Pich, Ryna and their four children, face the regular hardships of farmers—years of poor harvest, meagre income, necessity—within a patriarchal society which enables Pich to impose his devastating decisions on his daughters. Lightman structures the book around their respective journeys and experiences: a chapter is dedicated to each family member and the pivotal moments in their lives, at various times between 1973 and 2015.
Three Flames opens with Ryna’s story, the mother, as she is faced with a ghost from a difficult past. She confides to one of her daughters, that love does not make the solidity of a marriage. Three flames do. The daughter recites the “three flames”, three promises, back to her worried mother. She is about to leave her home to join her husband’s village far away. She knows what is expected of her.
Duty is a burden as Ryna and Pich’s children manifest aspirations of their own. Sacrifices are demanded, and made. In a moment of respite, the youngest daughter stargazes alone outside, a reference, no doubt, to Lightman’s own passion for the heavens. For the girls in particular, choices appear limited.
Yet the bond between Ryna and her daughters is moving and deeply relatable. She wants for them what she couldn’t have for herself; when she eventually reaches a breaking point, it —in a moment of intergenerational conflict, love, forgiveness and emancipation—opens a window of unexpected freedom for one of her daughters.
It bears remarking that Lightman—the author of Einstein’s Dreams—is a white male here writing about Cambodian women. Pulling off a convincing story set in rural Cambodia is no mean feat, and in what seems a humble honoring of Khmer culture and traditions, the book pays notable attention to detail. He recalls that he had waited over ten years to write the novel and acknowledges several Cambodian peers for their help in ensuring cultural accuracy in the novel, perhaps overly so for the Khmer language inserts can feel somewhat heavy-handed in the first half of the book.

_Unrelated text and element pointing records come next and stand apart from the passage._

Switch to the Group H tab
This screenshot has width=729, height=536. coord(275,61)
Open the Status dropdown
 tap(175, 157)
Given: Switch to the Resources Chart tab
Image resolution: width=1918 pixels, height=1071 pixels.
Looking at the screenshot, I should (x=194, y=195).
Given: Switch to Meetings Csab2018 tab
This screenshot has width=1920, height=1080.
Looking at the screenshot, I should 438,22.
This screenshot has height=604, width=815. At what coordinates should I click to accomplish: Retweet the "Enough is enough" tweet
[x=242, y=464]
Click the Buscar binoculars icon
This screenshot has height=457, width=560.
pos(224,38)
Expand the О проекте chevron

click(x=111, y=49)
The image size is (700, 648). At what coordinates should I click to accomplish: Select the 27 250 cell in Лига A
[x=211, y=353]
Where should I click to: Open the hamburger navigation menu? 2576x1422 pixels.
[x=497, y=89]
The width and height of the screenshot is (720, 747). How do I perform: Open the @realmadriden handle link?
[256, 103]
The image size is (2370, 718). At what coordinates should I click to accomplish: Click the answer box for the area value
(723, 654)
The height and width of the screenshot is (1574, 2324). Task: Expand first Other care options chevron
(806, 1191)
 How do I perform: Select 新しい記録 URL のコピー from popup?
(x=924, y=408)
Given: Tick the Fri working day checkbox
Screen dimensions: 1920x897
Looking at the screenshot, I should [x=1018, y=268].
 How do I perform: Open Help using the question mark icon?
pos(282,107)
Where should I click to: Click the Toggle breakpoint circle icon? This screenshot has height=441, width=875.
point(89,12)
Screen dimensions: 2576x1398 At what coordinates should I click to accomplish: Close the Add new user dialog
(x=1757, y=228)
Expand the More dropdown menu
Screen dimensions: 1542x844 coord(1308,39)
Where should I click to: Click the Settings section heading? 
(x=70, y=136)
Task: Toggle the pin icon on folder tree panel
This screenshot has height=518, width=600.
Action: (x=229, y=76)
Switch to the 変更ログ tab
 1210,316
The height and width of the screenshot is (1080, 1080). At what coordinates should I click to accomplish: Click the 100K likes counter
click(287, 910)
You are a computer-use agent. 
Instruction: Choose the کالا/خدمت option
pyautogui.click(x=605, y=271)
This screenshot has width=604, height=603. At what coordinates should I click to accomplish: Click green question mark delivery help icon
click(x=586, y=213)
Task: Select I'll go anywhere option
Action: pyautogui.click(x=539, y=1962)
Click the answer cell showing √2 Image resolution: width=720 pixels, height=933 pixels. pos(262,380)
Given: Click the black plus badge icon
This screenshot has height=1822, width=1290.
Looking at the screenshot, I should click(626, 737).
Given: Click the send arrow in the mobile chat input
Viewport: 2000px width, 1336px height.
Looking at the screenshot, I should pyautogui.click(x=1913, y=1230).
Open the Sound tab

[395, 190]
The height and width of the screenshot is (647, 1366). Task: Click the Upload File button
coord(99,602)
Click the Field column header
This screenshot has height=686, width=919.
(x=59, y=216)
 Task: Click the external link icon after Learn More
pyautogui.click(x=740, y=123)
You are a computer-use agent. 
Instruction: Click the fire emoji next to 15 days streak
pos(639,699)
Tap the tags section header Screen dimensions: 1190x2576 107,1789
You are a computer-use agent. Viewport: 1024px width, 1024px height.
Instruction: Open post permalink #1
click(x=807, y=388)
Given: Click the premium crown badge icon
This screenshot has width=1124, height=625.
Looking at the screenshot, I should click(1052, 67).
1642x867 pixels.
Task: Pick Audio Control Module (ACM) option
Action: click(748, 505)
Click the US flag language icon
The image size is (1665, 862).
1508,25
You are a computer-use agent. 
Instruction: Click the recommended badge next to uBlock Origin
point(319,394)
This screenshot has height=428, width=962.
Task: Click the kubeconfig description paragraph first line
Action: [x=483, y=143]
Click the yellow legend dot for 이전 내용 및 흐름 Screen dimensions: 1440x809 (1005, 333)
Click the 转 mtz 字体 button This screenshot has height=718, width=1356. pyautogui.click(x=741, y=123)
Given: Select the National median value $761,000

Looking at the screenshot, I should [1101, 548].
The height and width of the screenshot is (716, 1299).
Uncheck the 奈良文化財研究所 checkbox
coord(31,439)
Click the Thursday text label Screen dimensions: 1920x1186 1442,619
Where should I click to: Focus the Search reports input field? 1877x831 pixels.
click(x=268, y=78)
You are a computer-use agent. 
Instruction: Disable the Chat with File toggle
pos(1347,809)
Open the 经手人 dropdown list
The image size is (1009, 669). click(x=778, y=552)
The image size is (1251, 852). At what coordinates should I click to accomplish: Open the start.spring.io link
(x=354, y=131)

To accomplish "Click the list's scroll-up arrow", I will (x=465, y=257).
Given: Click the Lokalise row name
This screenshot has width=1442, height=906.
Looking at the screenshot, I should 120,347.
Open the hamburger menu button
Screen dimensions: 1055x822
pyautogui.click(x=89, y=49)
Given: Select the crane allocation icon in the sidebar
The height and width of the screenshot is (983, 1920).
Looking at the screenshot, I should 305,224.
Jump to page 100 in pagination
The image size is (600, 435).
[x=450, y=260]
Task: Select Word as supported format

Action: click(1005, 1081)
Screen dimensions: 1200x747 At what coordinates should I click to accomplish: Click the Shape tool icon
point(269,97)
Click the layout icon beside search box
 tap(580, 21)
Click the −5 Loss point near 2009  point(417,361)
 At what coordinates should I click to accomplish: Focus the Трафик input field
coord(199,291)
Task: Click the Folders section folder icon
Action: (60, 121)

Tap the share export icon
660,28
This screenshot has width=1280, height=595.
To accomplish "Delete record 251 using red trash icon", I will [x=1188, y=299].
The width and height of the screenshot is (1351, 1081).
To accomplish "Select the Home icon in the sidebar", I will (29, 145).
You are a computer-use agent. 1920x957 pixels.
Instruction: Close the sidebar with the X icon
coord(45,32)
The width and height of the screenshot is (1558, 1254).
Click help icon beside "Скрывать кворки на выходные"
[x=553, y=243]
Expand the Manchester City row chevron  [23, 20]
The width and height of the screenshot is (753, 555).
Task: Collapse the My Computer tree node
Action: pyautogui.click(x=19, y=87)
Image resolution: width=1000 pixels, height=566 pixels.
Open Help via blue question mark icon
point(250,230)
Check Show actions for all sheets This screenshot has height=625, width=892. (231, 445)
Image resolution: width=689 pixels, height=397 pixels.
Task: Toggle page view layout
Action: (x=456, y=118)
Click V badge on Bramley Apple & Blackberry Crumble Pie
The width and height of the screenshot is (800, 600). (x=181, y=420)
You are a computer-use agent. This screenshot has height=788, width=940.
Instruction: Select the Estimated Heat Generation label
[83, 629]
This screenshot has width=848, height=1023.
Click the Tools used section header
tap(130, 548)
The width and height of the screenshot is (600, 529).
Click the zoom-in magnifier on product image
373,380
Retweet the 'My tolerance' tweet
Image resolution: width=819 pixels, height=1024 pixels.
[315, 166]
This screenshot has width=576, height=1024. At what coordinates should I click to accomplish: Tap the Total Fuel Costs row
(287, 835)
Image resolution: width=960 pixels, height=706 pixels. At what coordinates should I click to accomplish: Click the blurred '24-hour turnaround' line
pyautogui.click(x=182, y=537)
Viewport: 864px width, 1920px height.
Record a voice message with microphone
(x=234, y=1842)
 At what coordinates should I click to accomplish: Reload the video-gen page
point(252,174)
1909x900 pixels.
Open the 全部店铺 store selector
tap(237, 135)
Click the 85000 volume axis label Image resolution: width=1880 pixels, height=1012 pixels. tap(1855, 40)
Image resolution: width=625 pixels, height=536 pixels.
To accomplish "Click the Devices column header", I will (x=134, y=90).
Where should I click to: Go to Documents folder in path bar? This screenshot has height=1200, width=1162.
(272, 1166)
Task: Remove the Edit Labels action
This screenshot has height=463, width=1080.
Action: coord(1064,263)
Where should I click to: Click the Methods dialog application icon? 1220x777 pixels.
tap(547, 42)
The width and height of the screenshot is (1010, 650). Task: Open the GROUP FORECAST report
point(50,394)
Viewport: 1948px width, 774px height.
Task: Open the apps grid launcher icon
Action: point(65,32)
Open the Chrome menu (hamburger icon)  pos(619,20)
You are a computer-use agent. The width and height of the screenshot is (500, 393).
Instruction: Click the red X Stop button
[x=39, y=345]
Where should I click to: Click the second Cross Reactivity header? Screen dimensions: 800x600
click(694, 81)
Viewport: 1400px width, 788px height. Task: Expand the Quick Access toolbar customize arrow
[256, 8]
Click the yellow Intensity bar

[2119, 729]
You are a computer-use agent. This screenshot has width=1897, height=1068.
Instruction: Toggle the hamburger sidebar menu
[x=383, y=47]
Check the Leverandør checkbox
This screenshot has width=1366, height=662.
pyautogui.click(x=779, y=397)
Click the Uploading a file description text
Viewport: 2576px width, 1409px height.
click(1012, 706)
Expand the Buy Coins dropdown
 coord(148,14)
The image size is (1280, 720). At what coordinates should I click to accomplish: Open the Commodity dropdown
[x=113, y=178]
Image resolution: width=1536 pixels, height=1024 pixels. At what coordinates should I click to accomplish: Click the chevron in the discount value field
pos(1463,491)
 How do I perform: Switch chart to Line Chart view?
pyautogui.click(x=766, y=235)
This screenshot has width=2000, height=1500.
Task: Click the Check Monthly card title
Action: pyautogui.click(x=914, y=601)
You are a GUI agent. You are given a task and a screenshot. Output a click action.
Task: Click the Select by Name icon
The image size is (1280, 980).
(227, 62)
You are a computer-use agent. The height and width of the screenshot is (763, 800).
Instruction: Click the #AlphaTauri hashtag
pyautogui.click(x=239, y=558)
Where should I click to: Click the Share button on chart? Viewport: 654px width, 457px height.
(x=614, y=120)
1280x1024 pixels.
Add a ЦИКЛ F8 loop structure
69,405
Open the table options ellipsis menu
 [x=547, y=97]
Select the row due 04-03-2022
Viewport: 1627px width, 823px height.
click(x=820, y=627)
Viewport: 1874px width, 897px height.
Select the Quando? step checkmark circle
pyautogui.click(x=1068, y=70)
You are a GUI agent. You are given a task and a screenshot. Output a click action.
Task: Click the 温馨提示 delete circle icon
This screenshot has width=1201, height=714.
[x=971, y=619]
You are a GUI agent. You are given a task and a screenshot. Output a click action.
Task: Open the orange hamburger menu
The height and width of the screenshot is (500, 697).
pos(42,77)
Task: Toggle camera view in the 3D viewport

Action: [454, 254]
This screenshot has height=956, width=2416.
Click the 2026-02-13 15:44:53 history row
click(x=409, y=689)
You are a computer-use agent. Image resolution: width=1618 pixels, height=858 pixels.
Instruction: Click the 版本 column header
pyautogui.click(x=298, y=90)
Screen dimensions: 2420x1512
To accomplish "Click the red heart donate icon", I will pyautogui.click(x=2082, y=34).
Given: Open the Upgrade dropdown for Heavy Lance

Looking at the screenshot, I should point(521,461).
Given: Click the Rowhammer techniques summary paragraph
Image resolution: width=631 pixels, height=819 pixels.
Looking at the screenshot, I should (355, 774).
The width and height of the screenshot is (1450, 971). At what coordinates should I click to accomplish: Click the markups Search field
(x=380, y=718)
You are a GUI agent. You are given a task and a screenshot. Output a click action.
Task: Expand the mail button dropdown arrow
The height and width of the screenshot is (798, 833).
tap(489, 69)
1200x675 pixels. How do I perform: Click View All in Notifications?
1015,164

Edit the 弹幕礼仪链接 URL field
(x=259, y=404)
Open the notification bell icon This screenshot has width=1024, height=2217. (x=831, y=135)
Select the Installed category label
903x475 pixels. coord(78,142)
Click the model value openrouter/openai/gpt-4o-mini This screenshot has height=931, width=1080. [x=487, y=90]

The characters are flawed and complex: multidimensional and sensitive personalities. His nuanced writing of the female protagonists is particularly welcome as a departure from traditional literary clichés of voiceless Asian women relegated to secondary or invisible spaces. These women experience anger, a desire for revenge, a willingness to fight injustice even if they are not always equipped to openly challenge the conservative status quo. Lightman has founded, and for almost 15 years, chaired a Cambodia-based women’s leadership charity, whence come, undoubtedly, the book’s feminist themes and emphasis on girls’ education and female agency, as does his anchoring the story in contemporary issues which qualify as social taboos in Cambodia: domestic violence, sexual abuse, prostitution, human trafficking, homosexuality, drug addiction and alcoholism.
Despite the advocacy, the reader is also immersed in animated daily rural life with its seasons, timeless superstitions and gossip. We see the mist setting over the paddy fields shortly after dawn. We follow the reliance on animals, the hungry days, the ceremonies and festivals—Pchum Ben, Khmer New Year, weddings, cremations:
It was April when Nita moved in, the hottest month of the year. Strange things happened in April. Nobody slept well. Ghosts could be heard tiptoeing about in search of water to quench their thirst. Cows broke from their tethers and went wandering through the village. Chickens magically escaped from their coops and congregated in the pagoda.
Against this backdrop, Three Flames is the story of an evolving Cambodia, as villages interact with modernity and a new generation dreams of choices and self-affirmation different than their parents’. “The world is big,” the youngest daughter, Sreypov, bravely says, “I want to see it.”